After over a year of these useless battles in the world's dullest environment, I gave my notice. Desperate, Pat Gelsinger and three senior rebels took me out to lunch.

In the tradition of Intel's 'renegades' they begged me to start a super-rational company -- building 32-bit machines with the 386 (after it was released) which could run all known software in virtual mode -- and then hire the 386 engineers away from Intel! They referred to various discussions we'd had during my time there, including the need to reject corporate propaganda and the big business mindset, and deprecate technologies that survived only because they were proprietary. (The free software of the past -- and hopefully of the future -- was part of this discussion. There was a moment, because of BSD, that AT&T, IBM, and Microsoft's importance looked vulnerable. Many people wanted to avoid the property-obsessed monopolistic insanity of people like Bill Gates. DOS and later Windows -- and the pre-unix Mac OS too -- were great examples of bad operating systems that became dominant because of money and power but not quality. The computer world, as most people have noticed, has a real quality problem, and seems to avoid the effort to make the right things, and make them work right, for people.)
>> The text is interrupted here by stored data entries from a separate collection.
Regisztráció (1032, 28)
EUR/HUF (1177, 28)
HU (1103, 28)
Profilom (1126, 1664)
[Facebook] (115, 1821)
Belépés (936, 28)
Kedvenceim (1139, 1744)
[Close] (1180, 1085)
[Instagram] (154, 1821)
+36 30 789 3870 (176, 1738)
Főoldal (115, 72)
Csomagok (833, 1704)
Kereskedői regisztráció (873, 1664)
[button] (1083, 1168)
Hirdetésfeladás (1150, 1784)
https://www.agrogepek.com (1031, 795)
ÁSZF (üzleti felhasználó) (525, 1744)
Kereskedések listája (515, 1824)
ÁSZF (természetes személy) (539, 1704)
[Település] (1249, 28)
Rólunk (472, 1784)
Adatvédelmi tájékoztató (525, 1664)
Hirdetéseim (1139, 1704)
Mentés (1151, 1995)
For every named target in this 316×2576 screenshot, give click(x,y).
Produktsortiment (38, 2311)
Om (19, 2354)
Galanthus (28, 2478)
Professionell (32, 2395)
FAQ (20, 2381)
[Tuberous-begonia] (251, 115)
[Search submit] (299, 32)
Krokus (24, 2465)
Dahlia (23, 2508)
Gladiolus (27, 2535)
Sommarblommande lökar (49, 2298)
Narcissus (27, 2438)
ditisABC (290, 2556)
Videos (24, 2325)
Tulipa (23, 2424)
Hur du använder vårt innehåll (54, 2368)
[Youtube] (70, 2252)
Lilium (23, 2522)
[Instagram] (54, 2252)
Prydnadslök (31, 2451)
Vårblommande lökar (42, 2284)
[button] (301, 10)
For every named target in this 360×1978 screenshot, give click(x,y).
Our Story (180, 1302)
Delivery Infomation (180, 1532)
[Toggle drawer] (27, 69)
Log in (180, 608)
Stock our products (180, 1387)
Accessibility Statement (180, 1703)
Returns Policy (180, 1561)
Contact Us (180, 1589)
But, deep down, they just thought I'd be a fun CEO, because I don't believe that anyone should indulge the fantasy that they can 'manage people'. Instead, people must work together to manage the project, and if possible, decide what the project is. Because that's what happens in successful projects anyway. Management is deluded if they think otherwise. It's better to clear away the chains of autocracy and get on with cooperative action.

But, I asked them: Why help Intel out of its stupor? Why take advantage of an obtuse IBM? Why promulgate computing at all? It's a dirty business, making chips and machines, despite its PR-cultivated post-industrial image. We were all fighting within the industry, but we weren't fighting to stop its problems! Is that doing the right thing? We fought out of frustration, and a sense of injustice, because we were at the bottom, and the people at the bottom know better than the people at the top. We were drawn to the technical problem of forcing 'business people', and even former engineers like our executives, to understand reality. But was that worthwhile? It depends on the situation, of course, and we need to force open these internal discussions. But I was so numb from Intel that I didn't feel anything in computing deserved that commitment and activism.

I also told them that, based on the examples I'd seen, I would become a worse person if I became a CEO.

So I said no.

So, they all stayed at Intel, and fought. Compaq decided to seize the opportunity -- or risk -- on the 386. The rebel project I'd helped for over a year ultimately became the most influential computer chip in history: the 80386, or i386, the microprocessor inspired by unix software practices.

And, after an exit and return, Pat Gelsinger is CEO of Intel now [2024 edit: no longer].

pat gelsinger offers email to greg bryant 1983
Early Internet email gymnastics. In 1983, Pat Gelsinger offers his account to Greg Bryant so he could correspond with people on unix's informal uucpnet, the largest network of computers at the time. This is mere months after the Internet adoption of TCP/IP.